Investigators aim to increase the efficiency and consistency of FDA’s Bioresearch Monitoring program.
The formation of a cadre of investigators who are trained and dedicated to inspect clinical research sites aims to increase the efficiency and consistency of FDA’s Bioresearch Monitoring (BIMO) program, according to FDA compliance officials. They are making changes in BIMO inspections under FDA’s Program Alignment (PA) initiative to overhaul inspection operations for all regulated products. The aim is to reduce errors, ensure data integrity, and promote protection of research subjects under the initiative headed by Chrissy Cochran, director of the fairly new Office of Bioresearch Monitoring Operations (OBIMO) in the Office of Regulatory Affairs (ORA).
OBIMO now oversees all research-related site inspections in the U.S. and overseas, including clinical laboratories, animal testing facilities, institutional review boards (IRBs) and sites conducting bioequivalence studies. The main goal, Cochran explained at the recent Enforcement, Litigation and Compliance conference sponsored by the Food and Drug Law Institute (FDLI), is to ensure that research data can be relied on in weighing application approval decisions. This involves checking for fraud in recordkeeping operations, failure to follow investigational plans, and timely reporting of adverse events.

§ Set of tasks
1) Condense the paragraph of the BIMO passage beginning "OBIMO now oversees" into a short bulleted list that keeps its main facts.
2) Print the stretch of the BIMO passage from "The formation of" through "Regulatory Affairs (ORA).", word for word.
3) Write what comes next in the BIMO passage, starting after its final sentence.
The lines that follow have no connection to the BIMO passage.

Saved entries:
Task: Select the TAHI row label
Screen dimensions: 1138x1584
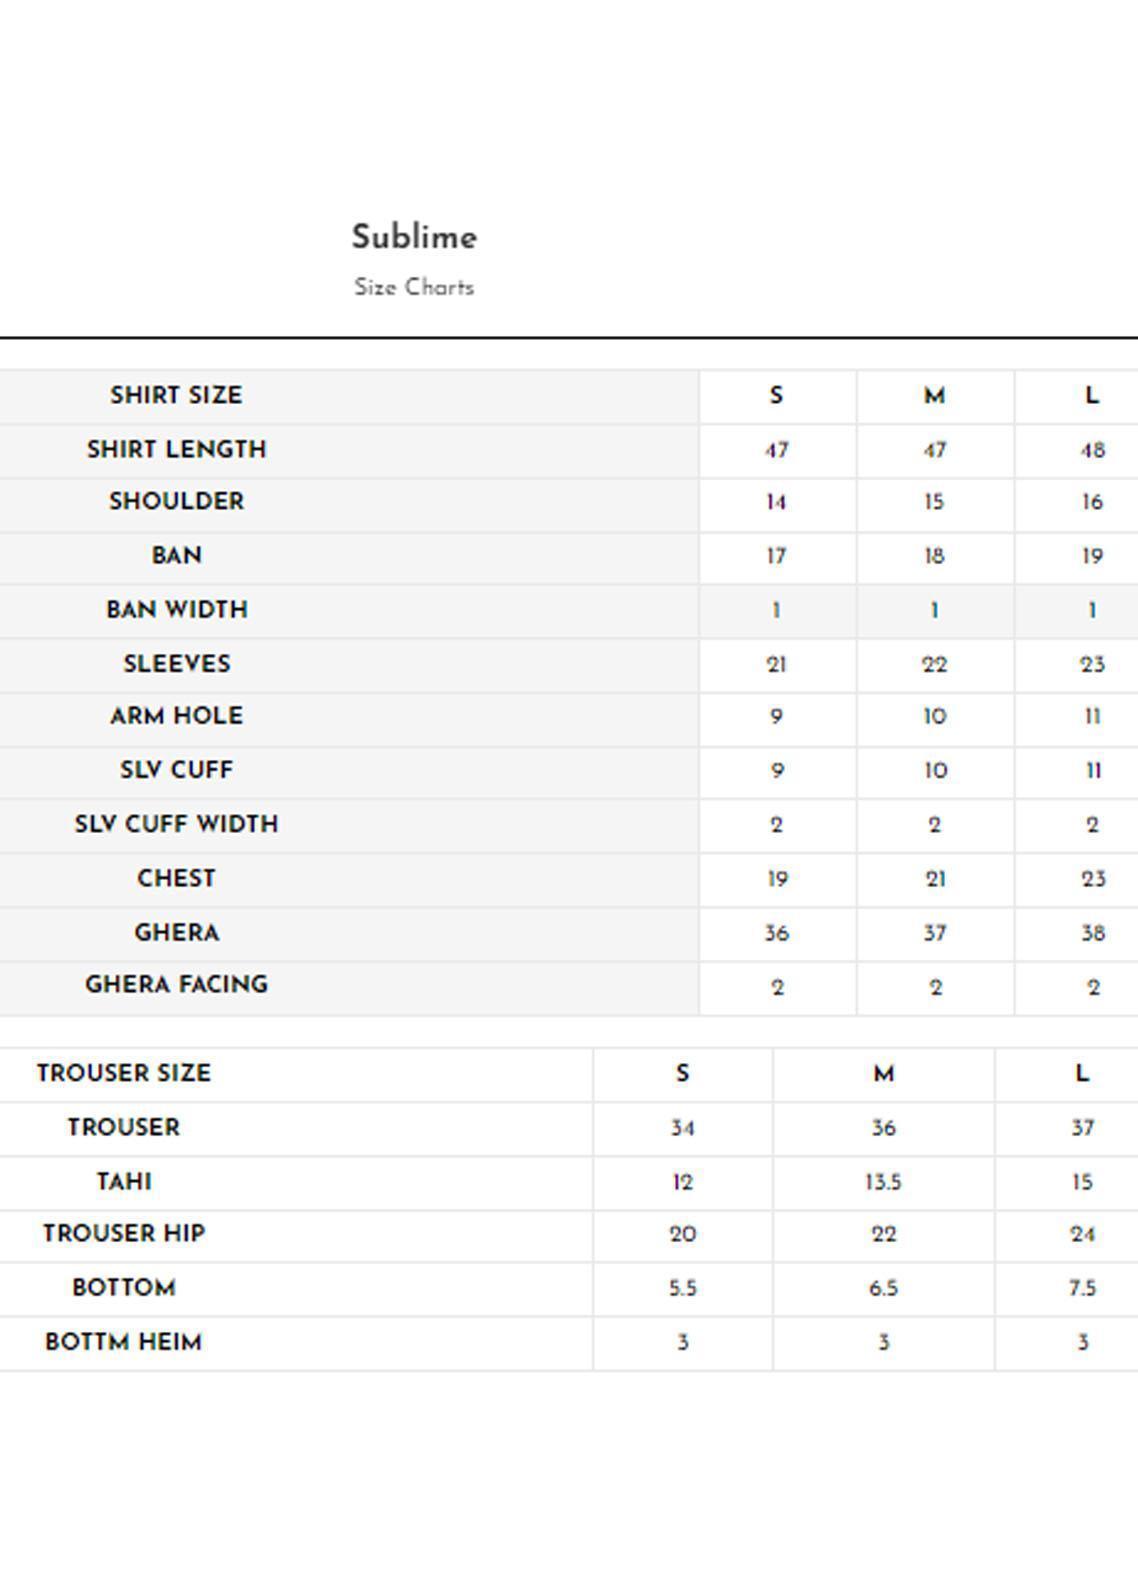Action: pyautogui.click(x=124, y=1182)
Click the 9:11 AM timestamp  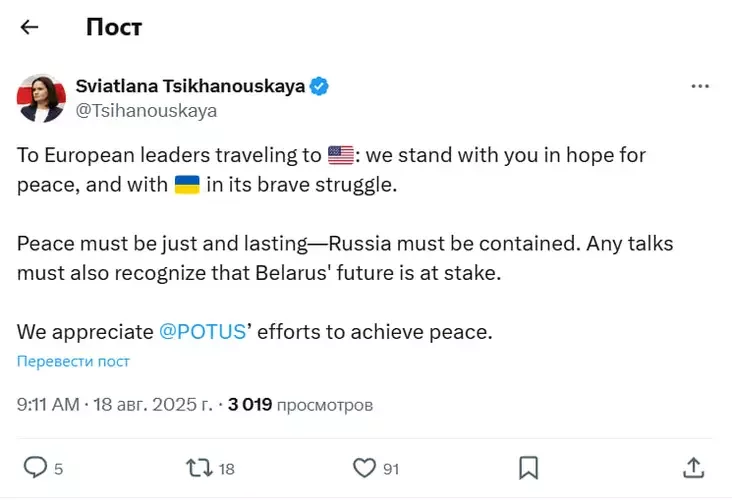point(48,405)
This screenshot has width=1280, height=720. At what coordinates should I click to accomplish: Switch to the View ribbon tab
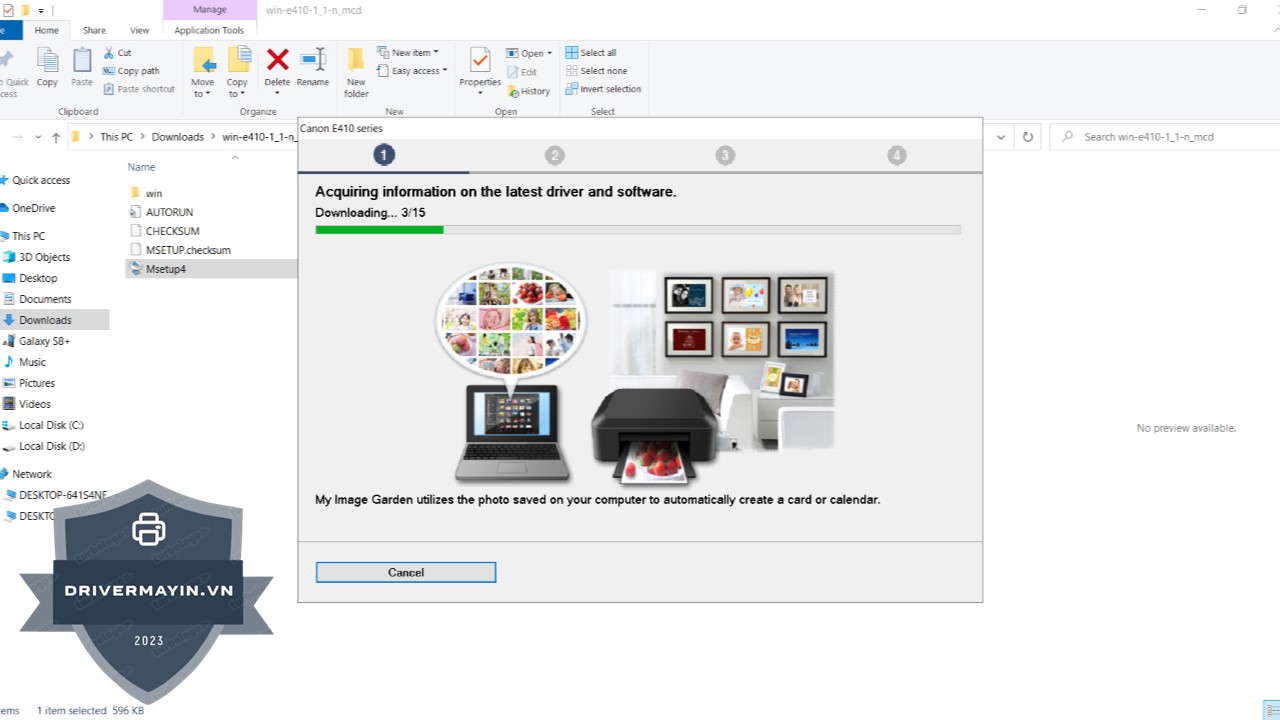pos(139,30)
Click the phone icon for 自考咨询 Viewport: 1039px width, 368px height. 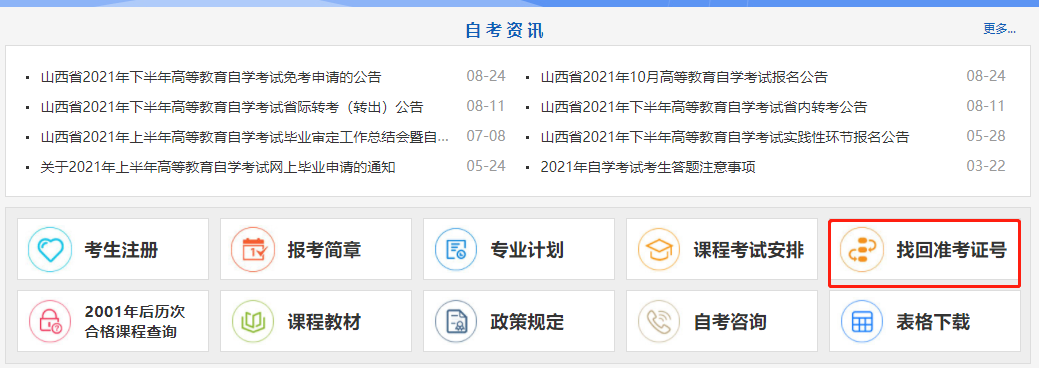(659, 322)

§ Numbered responses
1)
- OBIMO oversees all research-related site inspections in the U.S. and overseas: clinical laboratories, animal testing facilities, IRBs, and bioequivalence study sites.
- Main goal, per Cochran at the FDLI Enforcement, Litigation and Compliance conference: ensure research data can be relied on in application approval decisions.
- This means checking for fraud in recordkeeping, failure to follow investigational plans, and timely reporting of adverse events.

2)
The formation of a cadre of investigators who are trained and dedicated to inspect clinical research sites aims to increase the efficiency and consistency of FDA’s Bioresearch Monitoring (BIMO) program, according to FDA compliance officials. They are making changes in BIMO inspections under FDA’s Program Alignment (PA) initiative to overhaul inspection operations for all regulated products. The aim is to reduce errors, ensure data integrity, and promote protection of research subjects under the initiative headed by Chrissy Cochran, director of the fairly new Office of Bioresearch Monitoring Operations (OBIMO) in the Office of Regulatory Affairs (ORA).

3)
Cochran presented a fairly long list of documents that clinical sites should have ready for inspectors or available for scrutiny prior to a site visit. The list includes the study protocol, investigator’s brochure, IRB reports, informed consent documents, case report forms, and recruiting materials. BIMO staff will look for evidence that research subjects experience proper informed consent procedures and that investigators follow expected randomization schemes. Her office, she added, is examining the agency’s established BIMO policies to see where changes are needed to fit PA changes and new requirements of the 21st Century Cures Act and reauthorized user fee programs.
OBIMO relies largely on FDA Centers to select sites for inspection based on data submitted in applications. Such decisions usually consider a site’s prior inspection history, including complaints and previous enforcement reports, and whether it presents data outliers, such as higher dropout rates or overly fast or slow enrollment. Cochran explained that most BIMO inspections are pre-announced to permit site staff to assemble records and prepare for the visit, which usually involves one or two investigators scrutinizing operations and documents for a week. BIMO inspections cover a site’s facilities and equipment, including subject testing environment, communications practices and maintenance of data files. The investigators also examine how a site handles the test product-how and when it is received and its disposal.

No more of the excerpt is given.